TEXTO DE LEITURA:
Plinio Corrêa de Oliveira

 

 

Nova et Vetera
 
O começo de todas coisas é a

Santa Igreja Católica

 

 

 

 

 

 

 

Legionário, 9 de março de 1947, N. 761, pag. 5

  Bookmark and Share

 

O que falta a muitos católicos hoje em dia é esse verdadeiro espírito sobrenatural que nos deve levar a confiar nas promessas feitas por Nosso Divino Salvador ao fundar a Santa Igreja.

Não queremos nos referir apenas aos que clara ou veladamente sustentam a opinião de que a partir da Idade Média a Igreja teria começado a se desviar da doutrina e dos exemplos dos cristãos primitivos, o que equivale dizer que a partir de uma determinada época começou a lhe faltar a assistência do Espírito Santo que lhe havia sido prometida. Não são também os únicos a merecer censura os que se arrogam o direito de criticar os Papas, os Concílios, os Doutores da Igreja, lançando-lhes a culpa pelos extravios da humanidade que cada vez mais se acentuam, como se os Papas e os Concílios da Idade Média e de épocas posteriores não houvessem cumprido de modo cabal sua missão de defesa e salvaguarda da humanidade, fazendo triunfar sobre a terra a lei da caridade e da justiça, segundo o plano de Redenção selado pelo sacrifício do Calvário.

* * *

Queremos hoje fazer alusão sobretudo à falta de verdadeiro espírito de Fé e à diminuição da amplitude das verdades reveladas por parte daqueles que, embora confessando seu apego e fidelidade à Igreja católica, agem, na prática, de modo tal que de certo modo dão a impressão, aos não católicos, de que afinal a Igreja não seria uma instituição divina assim tão necessária, pois mesmo fora de seu redil pode-se acomodar um mínimo de princípios baseados no direito natural, com os quais os homens seriam capazes de desempenhar satisfatoriamente seus deveres sociais.

DADOS BRUTOS:
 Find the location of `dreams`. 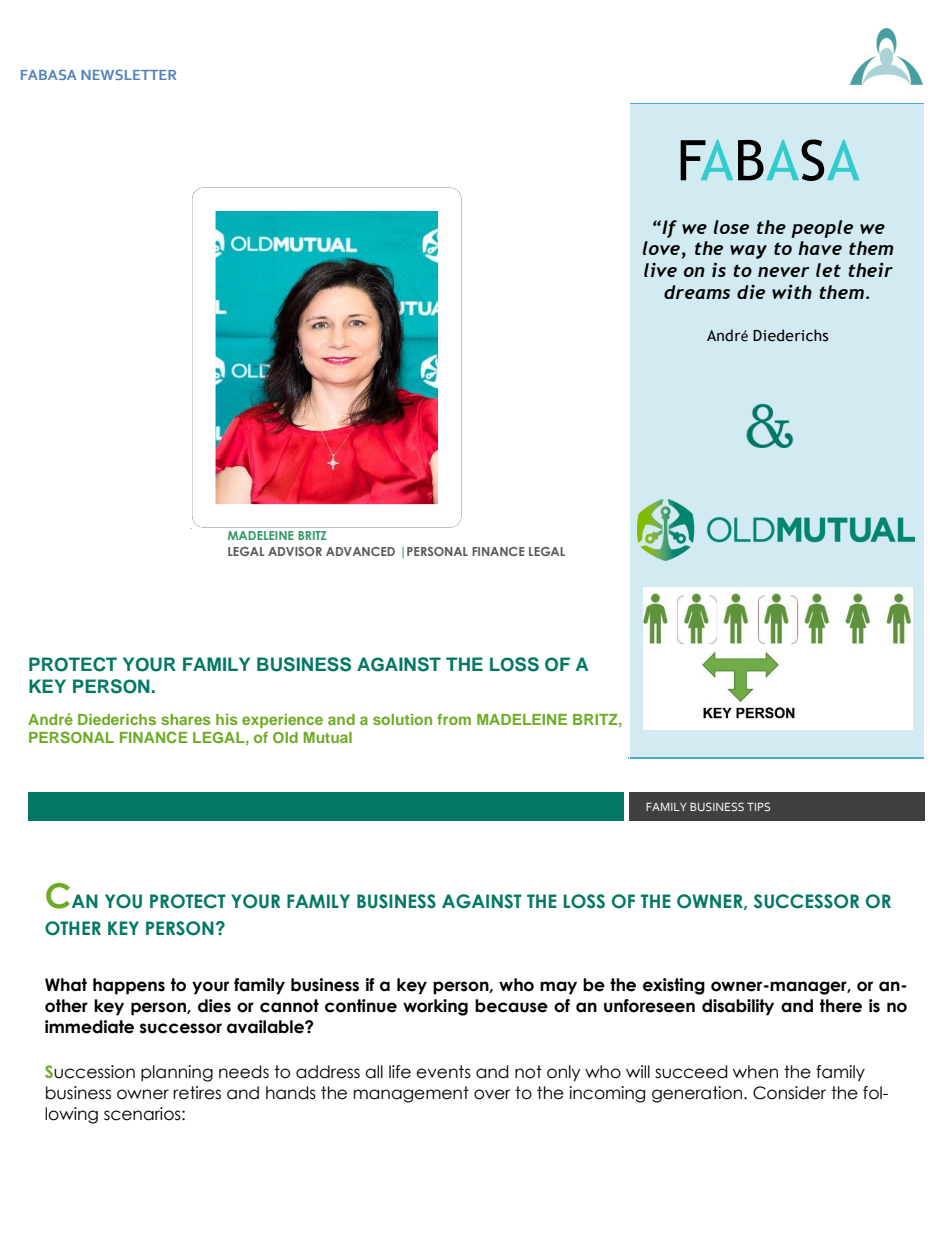

dreams is located at coordinates (697, 292).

OBJETIVO:
Responda com base no texto de leitura:
1. Em que jornal e em que data o texto foi publicado?
2. O que falta a muitos católicos hoje em dia?
3. A partir de que época alguns sustentam que a Igreja teria começado a se desviar da doutrina dos cristãos primitivos?
O material não tem relação alguma com o texto de leitura.

RESULTADO:
1. No Legionário, em 9 de março de 1947.
2. O verdadeiro espírito sobrenatural que deve levar a confiar nas promessas feitas por Nosso Divino Salvador ao fundar a Santa Igreja.
3. A partir da Idade Média.